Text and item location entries
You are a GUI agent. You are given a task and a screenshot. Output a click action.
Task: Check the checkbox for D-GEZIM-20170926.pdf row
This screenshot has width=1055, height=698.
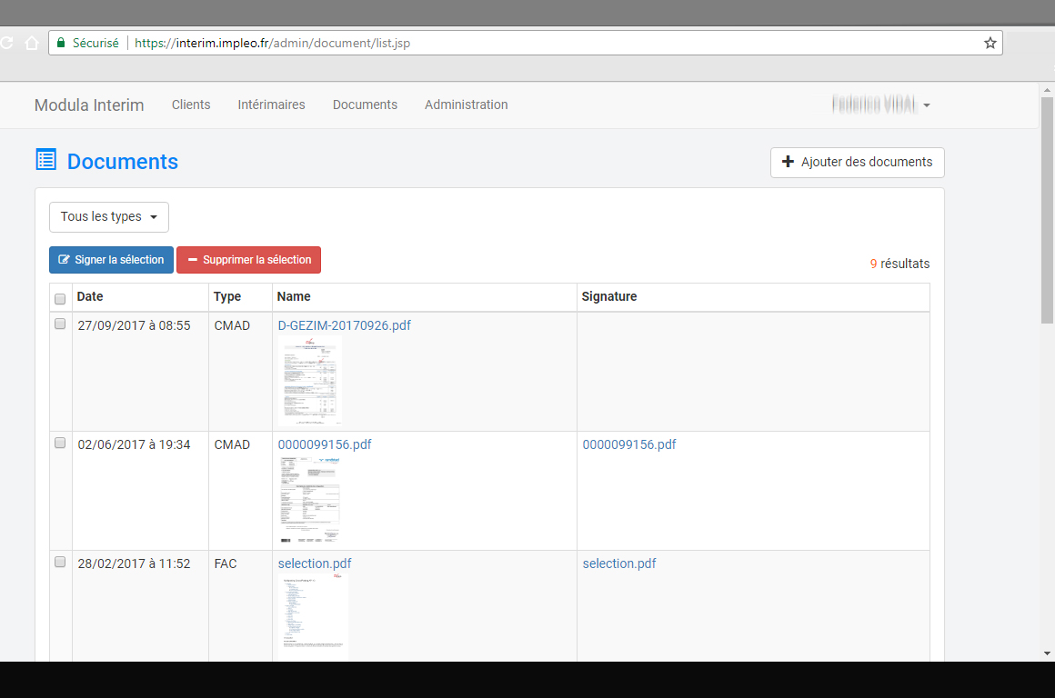coord(60,323)
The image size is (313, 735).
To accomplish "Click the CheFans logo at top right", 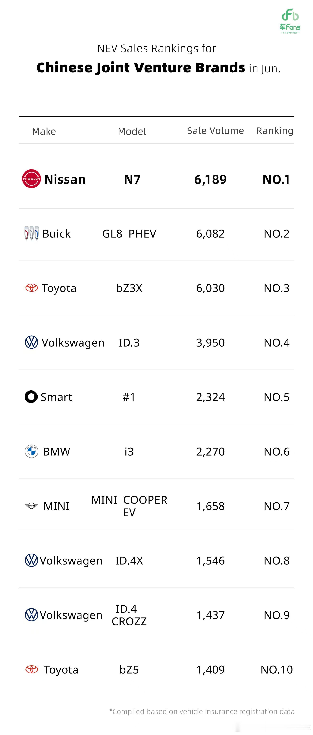I will pos(290,21).
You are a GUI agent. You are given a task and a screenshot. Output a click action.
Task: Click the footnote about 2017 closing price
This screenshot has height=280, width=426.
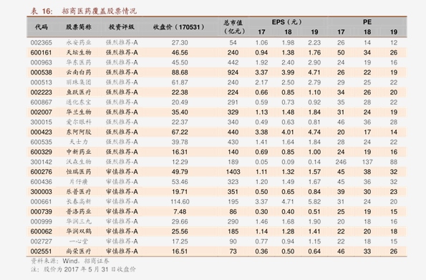(83, 269)
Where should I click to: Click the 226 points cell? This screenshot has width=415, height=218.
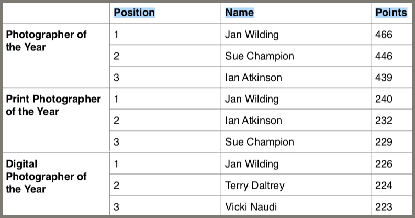coord(384,164)
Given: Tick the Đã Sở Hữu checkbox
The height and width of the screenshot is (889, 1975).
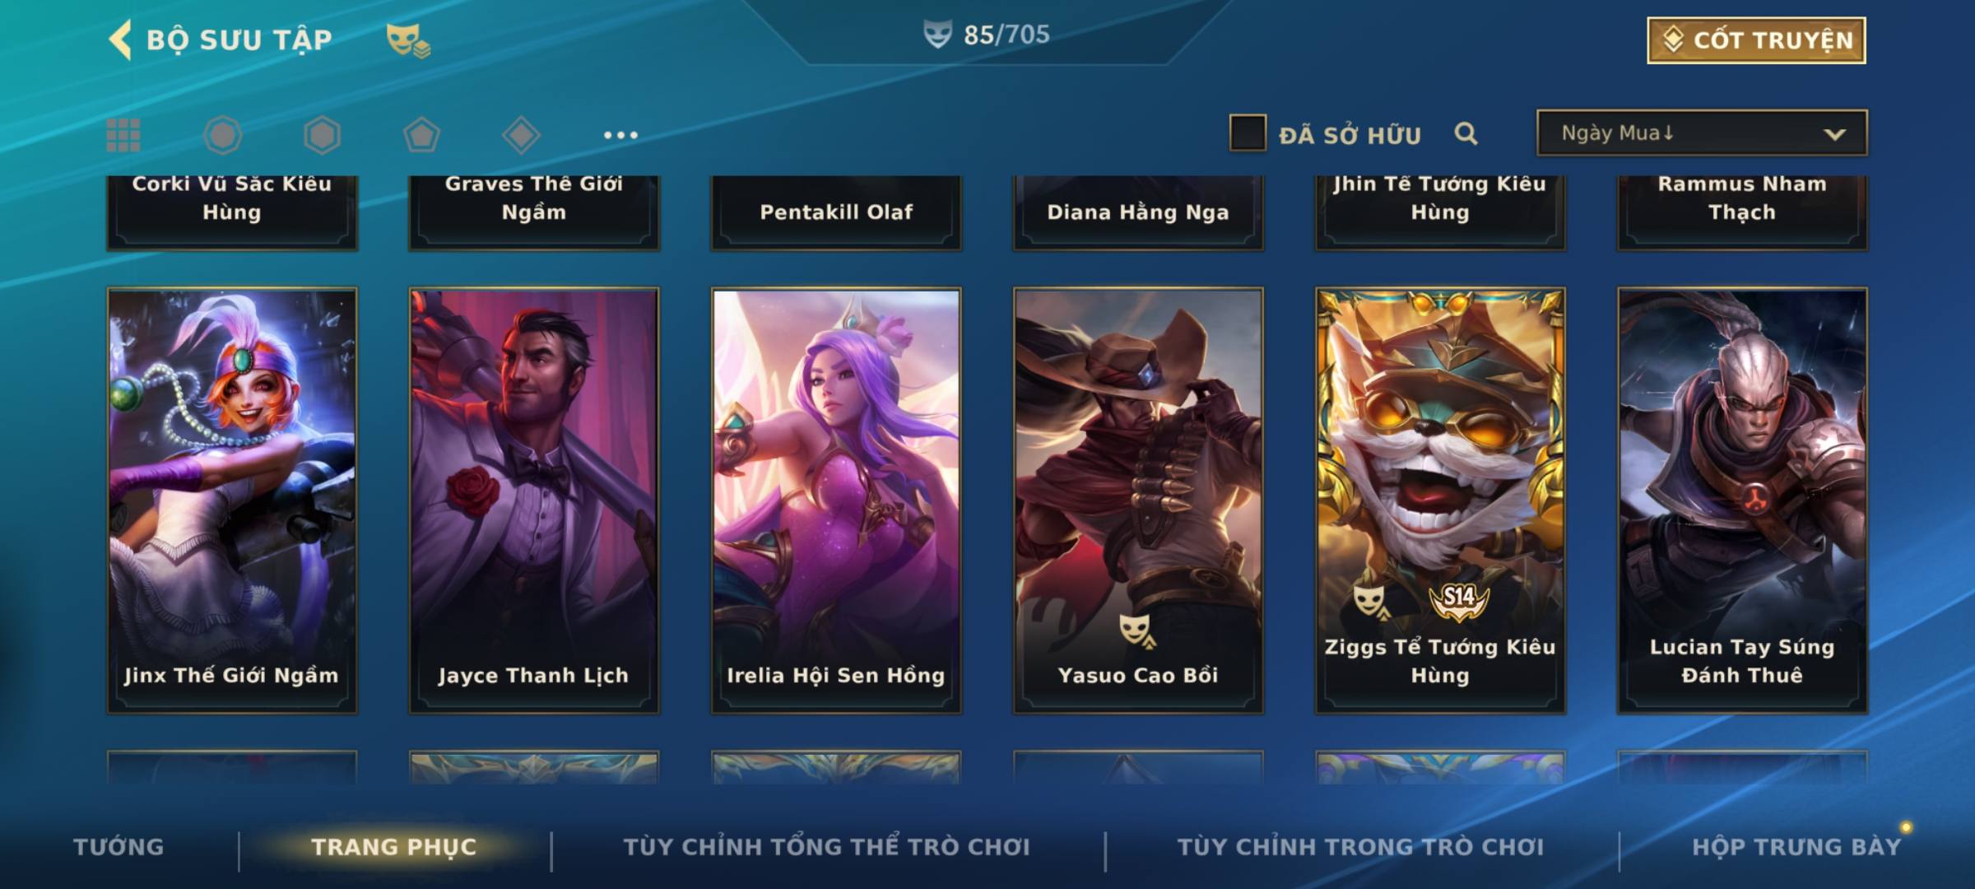Looking at the screenshot, I should coord(1247,133).
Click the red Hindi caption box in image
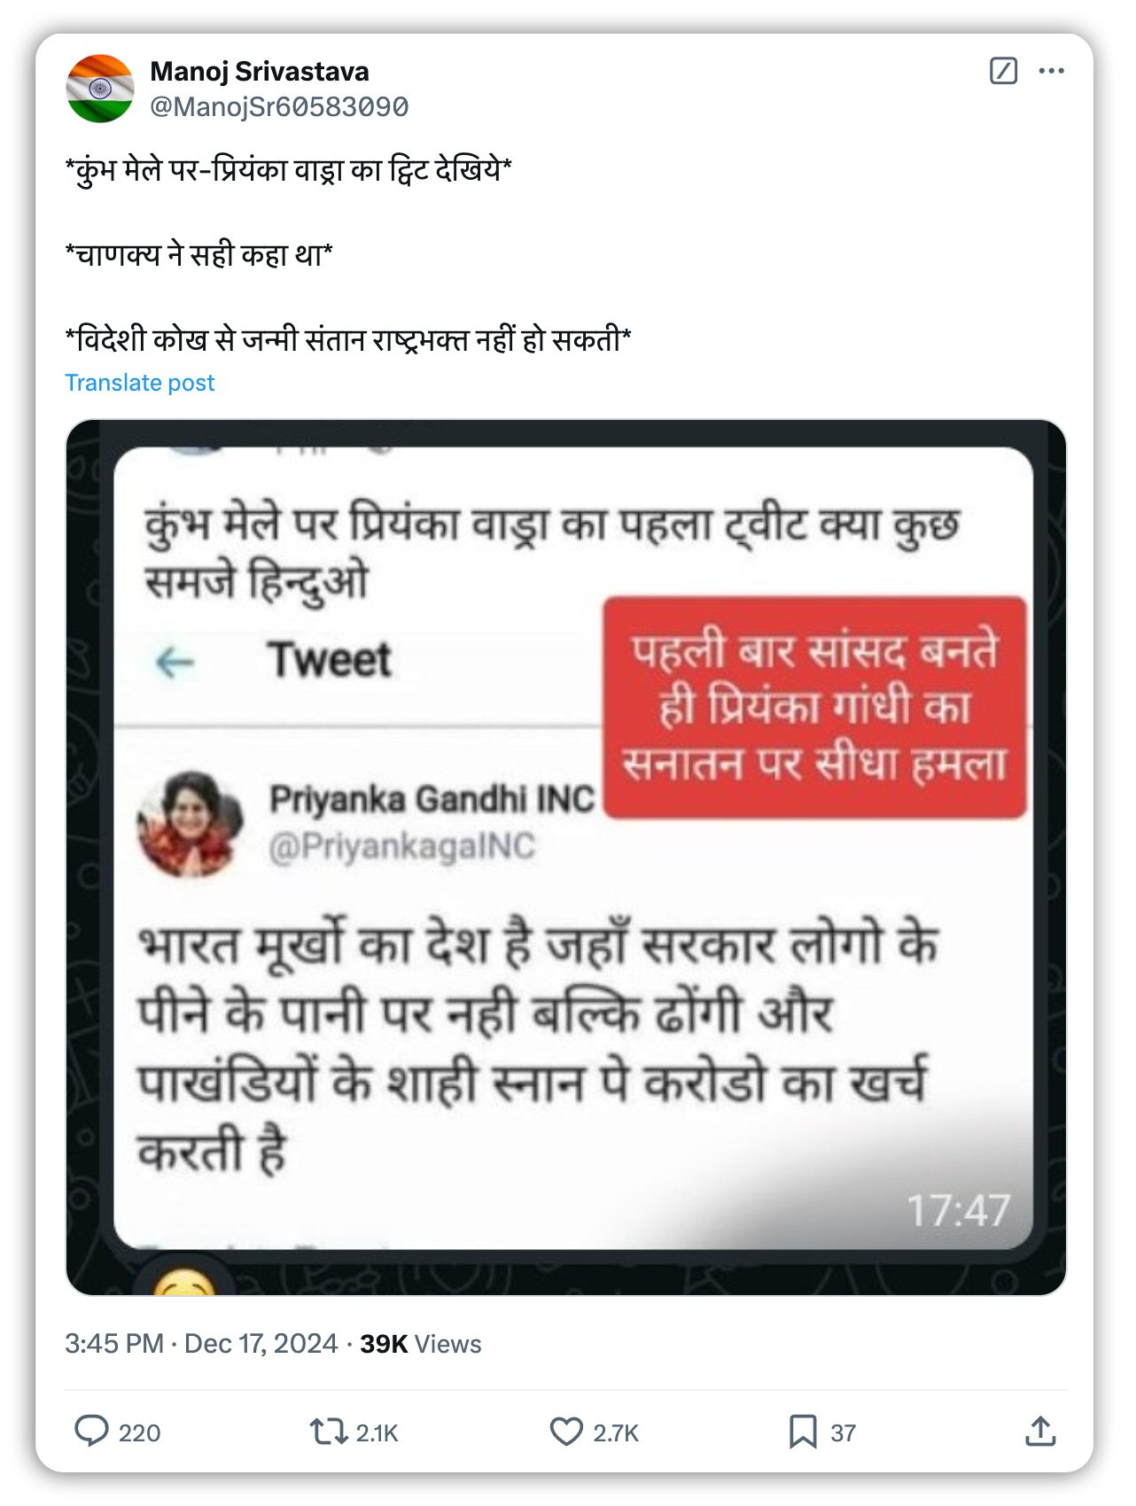 pyautogui.click(x=814, y=707)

- **Required task**
Turn the stretch from the line containing "Where should I" through the final line of the items into a JSON list of strings, one string per line. Skip any blank lines and leave the pictures out.

- **Full answer**
[
  "Where should I click to: Click the 226 points cell? This screenshot has width=415, height=218.",
  "coord(384,164)",
  "Given: Tick the Đã Sở Hữu checkbox",
  "The height and width of the screenshot is (889, 1975).",
  "Looking at the screenshot, I should coord(1247,133).",
  "Click the red Hindi caption box in image",
  " pyautogui.click(x=814, y=707)"
]